As of June 30, 2016, adjusted for Townsend Holdings LLC, or Townsend, and sales, acquisitions and commitments to sell or acquire investments by the NSAM Managed Companies, NSAM had $40 billion of assets under management. Following its acquisition of Townsend in January 2016, NSAM had 383 employees, domestically and internationally, with its principal executive offices located in New York, New York and additional offices in Denver, Colorado, Dallas, Texas, Bethesda, Maryland, Los Angeles, California, Cleveland, Ohio, Hong Kong, China, San Francisco, California, London, England, Luxembourg, and Bermuda. NSAM’s management team averages over 23 years of real estate investment and capital markets expertise and has a demonstrated track record of positive returns to shareholders for the last decade.

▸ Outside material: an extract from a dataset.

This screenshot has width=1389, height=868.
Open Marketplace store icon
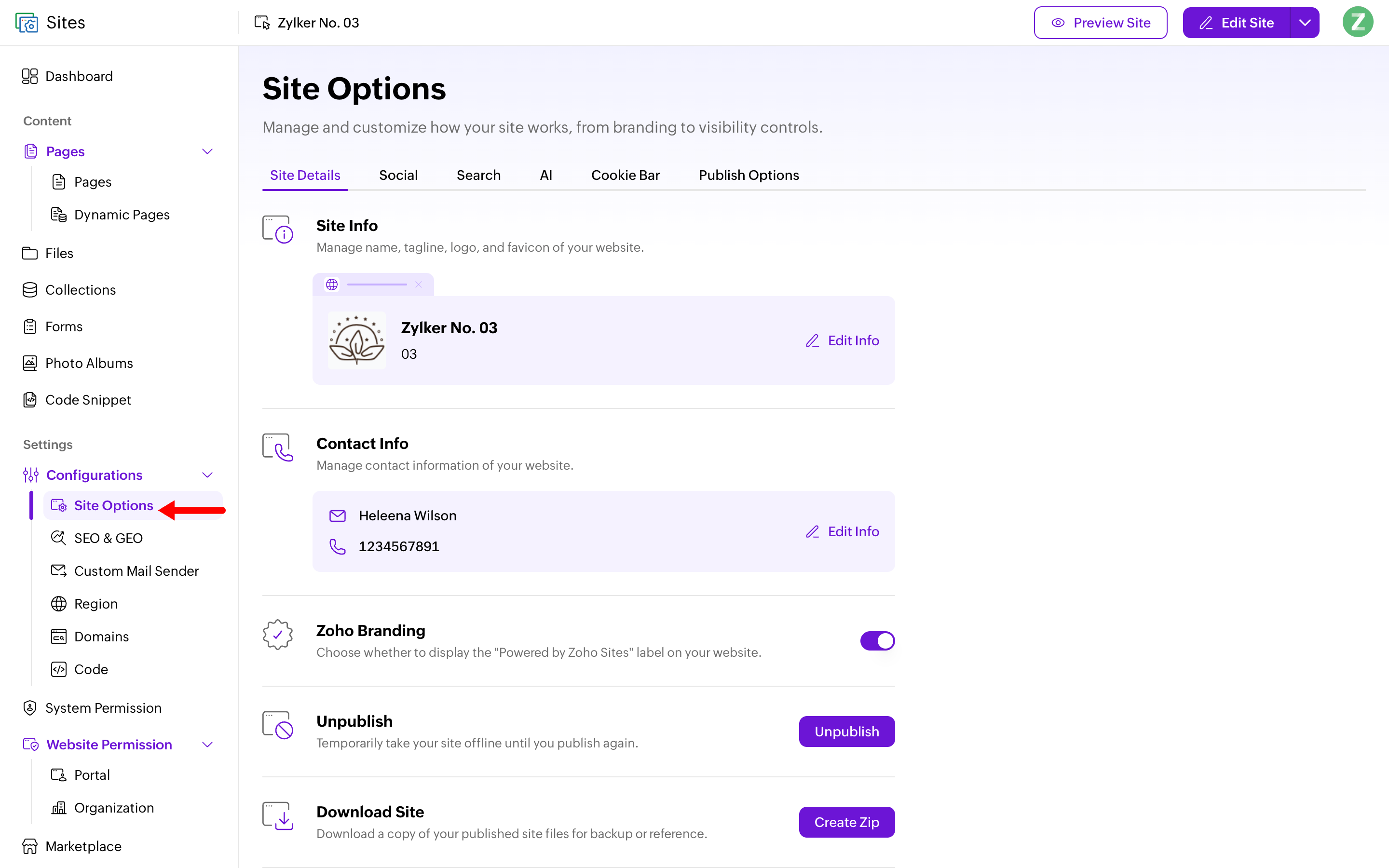[30, 846]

On June 3, 2016 NSAM announced that it entered into a definitive merger agreement with NorthStar Realty and Colony Capital, Inc., or Colony. The merger agreement provides for the combination of NSAM, NorthStar Realty and Colony into a wholly-owned subsidiary of NSAM, as the surviving publicly-traded company for the combined organization. The transaction, referred to herein as the mergers, is expected to close during the first quarter of 2017, subject to customary closing conditions, including regulatory approvals, and approval by the NSAM, NorthStar Realty and Colony shareholders. For more information regarding the mergers and the merger agreement, see “Prospectus Summary — Our Sponsors — NSAM.”

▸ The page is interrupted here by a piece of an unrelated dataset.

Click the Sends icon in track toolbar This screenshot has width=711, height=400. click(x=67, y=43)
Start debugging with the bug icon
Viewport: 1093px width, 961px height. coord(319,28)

Q: What is the experience of your RXR sponsor?

A: RXR is a leading real estate owner, manager and developer in the New York metropolitan area which was formed subsequent to the sale of Reckson Associates Realty Corp., or Reckson, a publicly traded REIT, by several of the senior executives of Reckson to SL Green Realty Corp., or SL Green, in January 2007, one of the largest public real estate management buyouts in REIT history. As of June 30, 2016, RXR’s operating platform manages 89 commercial real estate properties and investments comprising 25.2 million square feet located in the New York metropolitan area with an aggregate gross asset value of approximately $14.7 billion. In addition, RXR is developing approximately 3,000 residential units in the New York metropolitan area. RXR has not previously sponsored other non-traded public REITs. Affiliates of the RXR sponsor and the RXR sub-advisor advise other funds with respect to real estate assets and projects. For more information regarding RXR, see “Prospectus Summary — Our Sponsors — RXR.”

Q: How do we differ from the other publicly traded and public, non-traded REITs sponsored or managed by NSAM, one of our co-sponsors, including NorthStar Realty, NorthStar Income, NorthStar Income II and NorthStar Healthcare?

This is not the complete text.